Let $\operatorname{Poly}_d(\mathbb{R})$ be
the subset of polynomial functions in $\operatorname{Func}(\mathbb{R},\mathbb{R})$ of degree $\leq d$.Let’s check that $\operatorname{Poly}_d(\mathbb{R})$ is a subspace. Given \(\begin{aligned} p(x) & = a_d x^d + a_{d-1} x^{d-1} + \cdots a_1 x + a_0 \\ q(x) & = b_d x^d + b_{d-1} x^{d-1} + \cdots b_1 x + b_0 \end{aligned}\) then \(c_1p(x) + c_2 q(x) = (c_1a_d+c_2b_d) x^d + (c_1a_{d-1} + c_2b_{d-1}) x^{d-1} + \cdots + (c_1a_0 + c_2b_0)\) is also a polynomial of degree at most $d$ whose coefficients are the linear combination of the coefficients of each.
More generally, if we let $\operatorname{Poly}(\mathbb{R})$ be the set of all polynomial functions, it is also a subspace via the exact same argument.
A square matrix $A$ is anti-symmetric if $A^T = -A$. So for example, \(A = \begin{pmatrix} 0 & 1 & 2 \\ -1 & 0 & 1 \\ -2 & -1 & 0 \end{pmatrix}\) is an anti-symmetric matrix.
The set of anti-symmetric matrices is a subspace of $\operatorname{Mat}_{n,n}(k)$. If $A^T = -A$ and $B^T = -B$, then \((c_1 A + c_2 B)^T = c_1 A^T + c_2 B^T = - (c_1 A + c_2 B).\)

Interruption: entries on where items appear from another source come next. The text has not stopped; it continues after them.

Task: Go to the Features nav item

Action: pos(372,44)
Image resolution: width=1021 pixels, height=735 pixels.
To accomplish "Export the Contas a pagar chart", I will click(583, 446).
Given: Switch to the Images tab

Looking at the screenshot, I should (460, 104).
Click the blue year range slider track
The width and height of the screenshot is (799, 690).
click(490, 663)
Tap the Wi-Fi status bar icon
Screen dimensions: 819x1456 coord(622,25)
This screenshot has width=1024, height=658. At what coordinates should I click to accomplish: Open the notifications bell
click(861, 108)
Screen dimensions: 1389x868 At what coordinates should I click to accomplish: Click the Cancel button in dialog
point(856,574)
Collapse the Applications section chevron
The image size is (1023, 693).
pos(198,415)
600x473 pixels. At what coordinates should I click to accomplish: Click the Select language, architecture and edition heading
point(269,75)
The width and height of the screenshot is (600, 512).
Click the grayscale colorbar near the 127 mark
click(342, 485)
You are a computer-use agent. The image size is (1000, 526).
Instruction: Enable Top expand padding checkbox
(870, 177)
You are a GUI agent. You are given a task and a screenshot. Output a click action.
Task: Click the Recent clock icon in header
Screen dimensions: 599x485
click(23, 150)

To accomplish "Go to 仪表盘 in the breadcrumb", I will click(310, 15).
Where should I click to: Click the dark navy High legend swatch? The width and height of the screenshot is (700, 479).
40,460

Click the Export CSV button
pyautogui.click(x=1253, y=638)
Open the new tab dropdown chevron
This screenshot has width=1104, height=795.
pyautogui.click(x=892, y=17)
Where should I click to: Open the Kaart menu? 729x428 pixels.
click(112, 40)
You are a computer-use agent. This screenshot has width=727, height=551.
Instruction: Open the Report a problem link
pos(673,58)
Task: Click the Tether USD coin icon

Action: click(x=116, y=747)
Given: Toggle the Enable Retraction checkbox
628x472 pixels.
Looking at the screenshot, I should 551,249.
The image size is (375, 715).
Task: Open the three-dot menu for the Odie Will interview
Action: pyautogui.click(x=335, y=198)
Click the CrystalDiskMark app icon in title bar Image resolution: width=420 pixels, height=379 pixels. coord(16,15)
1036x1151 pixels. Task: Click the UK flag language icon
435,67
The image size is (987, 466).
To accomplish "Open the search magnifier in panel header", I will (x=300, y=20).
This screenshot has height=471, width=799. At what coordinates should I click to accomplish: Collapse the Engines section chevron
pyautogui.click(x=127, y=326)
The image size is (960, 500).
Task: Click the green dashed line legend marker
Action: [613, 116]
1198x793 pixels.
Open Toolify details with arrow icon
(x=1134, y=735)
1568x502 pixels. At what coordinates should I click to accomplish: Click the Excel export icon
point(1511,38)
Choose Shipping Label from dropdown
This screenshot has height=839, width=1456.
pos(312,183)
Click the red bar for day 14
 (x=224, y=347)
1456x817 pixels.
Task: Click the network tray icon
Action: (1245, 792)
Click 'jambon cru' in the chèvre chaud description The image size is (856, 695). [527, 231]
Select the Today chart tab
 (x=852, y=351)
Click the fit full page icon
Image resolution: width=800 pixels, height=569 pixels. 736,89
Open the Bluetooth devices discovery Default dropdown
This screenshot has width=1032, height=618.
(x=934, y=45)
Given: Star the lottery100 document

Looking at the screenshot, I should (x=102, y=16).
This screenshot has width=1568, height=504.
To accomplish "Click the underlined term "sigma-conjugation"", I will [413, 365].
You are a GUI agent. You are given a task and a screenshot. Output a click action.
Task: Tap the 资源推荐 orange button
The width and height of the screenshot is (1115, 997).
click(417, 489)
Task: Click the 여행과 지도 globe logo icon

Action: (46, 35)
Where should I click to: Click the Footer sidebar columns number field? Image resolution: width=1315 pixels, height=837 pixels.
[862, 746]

Consider the subset of functions $f : \mathbb{R} \to \mathbb{R}$ given by \(\left \lbrace f : \mathbb{R} \to \mathbb{R} \mid \frac{d^2f}{dx^2} = f \right\rbrace\)
This is a subspace of $\operatorname{Func}(\mathbb{R},\mathbb{R})$. Indeed, we remember that $d/dx$ satisfies \(\frac{d}{dx}(f+g) = \frac{df}{dx} + \frac{dg}{dx} \\ \frac{d}{dx}(cf) = c \frac{df}{dx}.\)
Thus, \(\begin{aligned} \frac{d^2}{dx^2}(c_1 f + c_2 g) & = \frac{d}{dx}(c_1 \frac{df}{dx} + c_2 \frac{dg}{dx}) \\ & = c_1 \frac{d^2f}{dx^2} + c_2 \frac{d^2g}{dx^2} \end{aligned}\) So if $d^2f/dx^2 = f$ and $d^2g/dx^2 = g$, we know that \(\frac{d^2}{dx^2}(c_1 f + c_2 g) = c_1 f + c_2 g.\)
Many of these examples betray a commonality. If our subset of $W \subseteq V$ is cut out by a function $F: V \to V^\prime$, meaning $F^{-1}(0) = W$, then for $W$ to be a subspace we want $F$ to be linear itself: \(F(c_1 v_1 + c_2 v_2) = c_1F(v_1) + c_2 F(v_2)\) for any $c_1,c_2 \in k$ and $v_1, v_2 \in V$.
In the examples,
- $\mathbf{x} \mapsto A \mathbf{x}$
- $f \mapsto f^{\prime \prime} - f$ are both linear functions.
Such functions $F: V \to V^\prime$ between vector spaces are called linear transformations and we will return to study them shortly.